Sua estrutura desarrumada criava seu corpo. Mas, estava sempre se renovando,
se vestindo de novo. Decoração rebuscada, barroca.
Em sua diversidade, mantinha, entretanto, sua personalidade.
-Olha lá o lixo! - dizia alguém.
Assim, o lixo tinha existência na vida. Era reconhecido, respeitado, temido
- O que sairá dali?
O lixo não era o fim da vida, mas o seu recomeço. Ele parecia
demonstrar que a vida não tem fim. O lixo nunca era o fim. Dali a vida
recomeçava, organizava-se novamente.
O lixo era uma usina a germinar vida!
Ratos, vermes, pés humanos, todos brotavam do lixo. E, o lixo, envaidecido,
sorria sarcasticamente para os homens.
-Eu te aguardo! Eu te aguardo!
Nele, o que era enterrado era o orgulho, a prepotência e o conservadorismo.

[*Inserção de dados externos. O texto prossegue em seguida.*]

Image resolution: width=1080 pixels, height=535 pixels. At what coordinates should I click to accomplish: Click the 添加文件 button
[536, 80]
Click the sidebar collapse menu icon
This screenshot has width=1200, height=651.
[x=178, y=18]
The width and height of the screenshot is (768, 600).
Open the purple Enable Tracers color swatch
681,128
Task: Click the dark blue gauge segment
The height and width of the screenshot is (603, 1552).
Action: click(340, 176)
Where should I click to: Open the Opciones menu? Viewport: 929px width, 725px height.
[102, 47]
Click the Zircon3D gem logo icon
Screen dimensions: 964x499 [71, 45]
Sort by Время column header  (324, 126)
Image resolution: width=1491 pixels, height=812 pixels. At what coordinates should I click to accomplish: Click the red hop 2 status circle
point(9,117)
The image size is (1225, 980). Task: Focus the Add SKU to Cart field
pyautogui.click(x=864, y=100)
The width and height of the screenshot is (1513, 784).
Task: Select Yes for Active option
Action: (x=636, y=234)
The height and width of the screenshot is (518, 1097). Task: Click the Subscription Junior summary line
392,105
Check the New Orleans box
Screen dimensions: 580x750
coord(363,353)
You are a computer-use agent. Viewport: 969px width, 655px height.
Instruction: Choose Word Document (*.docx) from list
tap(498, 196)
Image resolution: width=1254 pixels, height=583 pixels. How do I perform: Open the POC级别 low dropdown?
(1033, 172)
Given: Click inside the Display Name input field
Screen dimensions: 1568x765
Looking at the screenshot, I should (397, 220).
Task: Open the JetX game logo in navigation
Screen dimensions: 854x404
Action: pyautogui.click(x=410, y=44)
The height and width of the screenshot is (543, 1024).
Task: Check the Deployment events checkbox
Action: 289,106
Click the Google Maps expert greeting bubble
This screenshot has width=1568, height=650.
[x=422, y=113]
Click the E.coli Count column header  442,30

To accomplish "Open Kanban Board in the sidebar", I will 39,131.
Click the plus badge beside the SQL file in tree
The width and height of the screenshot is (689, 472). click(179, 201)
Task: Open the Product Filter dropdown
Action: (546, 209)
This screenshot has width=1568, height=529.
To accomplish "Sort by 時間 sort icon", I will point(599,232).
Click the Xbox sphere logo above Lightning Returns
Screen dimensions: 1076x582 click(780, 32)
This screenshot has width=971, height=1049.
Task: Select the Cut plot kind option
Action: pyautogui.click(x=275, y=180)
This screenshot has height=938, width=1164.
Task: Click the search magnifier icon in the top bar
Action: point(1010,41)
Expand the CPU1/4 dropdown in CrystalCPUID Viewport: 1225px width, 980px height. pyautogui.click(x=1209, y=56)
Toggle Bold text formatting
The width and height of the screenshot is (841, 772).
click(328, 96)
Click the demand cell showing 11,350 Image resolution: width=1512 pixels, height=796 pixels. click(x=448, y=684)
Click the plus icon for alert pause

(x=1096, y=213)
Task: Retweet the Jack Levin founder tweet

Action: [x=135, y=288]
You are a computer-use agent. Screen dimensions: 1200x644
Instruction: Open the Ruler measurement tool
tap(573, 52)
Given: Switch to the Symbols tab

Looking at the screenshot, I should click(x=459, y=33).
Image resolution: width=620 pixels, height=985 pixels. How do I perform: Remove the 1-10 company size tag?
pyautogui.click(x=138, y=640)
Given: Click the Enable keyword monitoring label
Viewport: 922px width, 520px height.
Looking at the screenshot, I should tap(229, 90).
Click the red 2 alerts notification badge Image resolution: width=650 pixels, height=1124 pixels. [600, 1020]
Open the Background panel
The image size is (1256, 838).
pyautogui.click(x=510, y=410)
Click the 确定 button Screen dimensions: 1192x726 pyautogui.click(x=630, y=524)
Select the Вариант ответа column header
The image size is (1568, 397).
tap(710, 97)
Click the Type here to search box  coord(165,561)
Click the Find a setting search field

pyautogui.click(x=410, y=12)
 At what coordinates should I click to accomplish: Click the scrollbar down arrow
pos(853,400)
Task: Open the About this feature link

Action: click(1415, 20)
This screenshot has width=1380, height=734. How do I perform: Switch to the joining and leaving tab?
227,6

Assim, o lixo mostrava sua força viva, seu poder e seu acolhimento. Isso!
O lixo nunca era preconceituoso, discriminador. O lixo era democrático.
Para ele não existia diferença entre o pobre e o rico. Todos eram
futuros lixos. Ele estava ali, paciente, mas voraz.
Tinha uma estética diferente, exótica, livre. O lixo
era livre, franco, aberto. Porém, implacável.
Era também sensível, mutante e eclético. Ele não
consumia os homens, não destruía a vida, não acabava com
a beleza. Antes, o lixo ressuscitava os homens, aninhava vida, criava nova ética,
novas formas.
Sua existência era como um aviso bondoso: a esperança existe! Basta
ir fundo!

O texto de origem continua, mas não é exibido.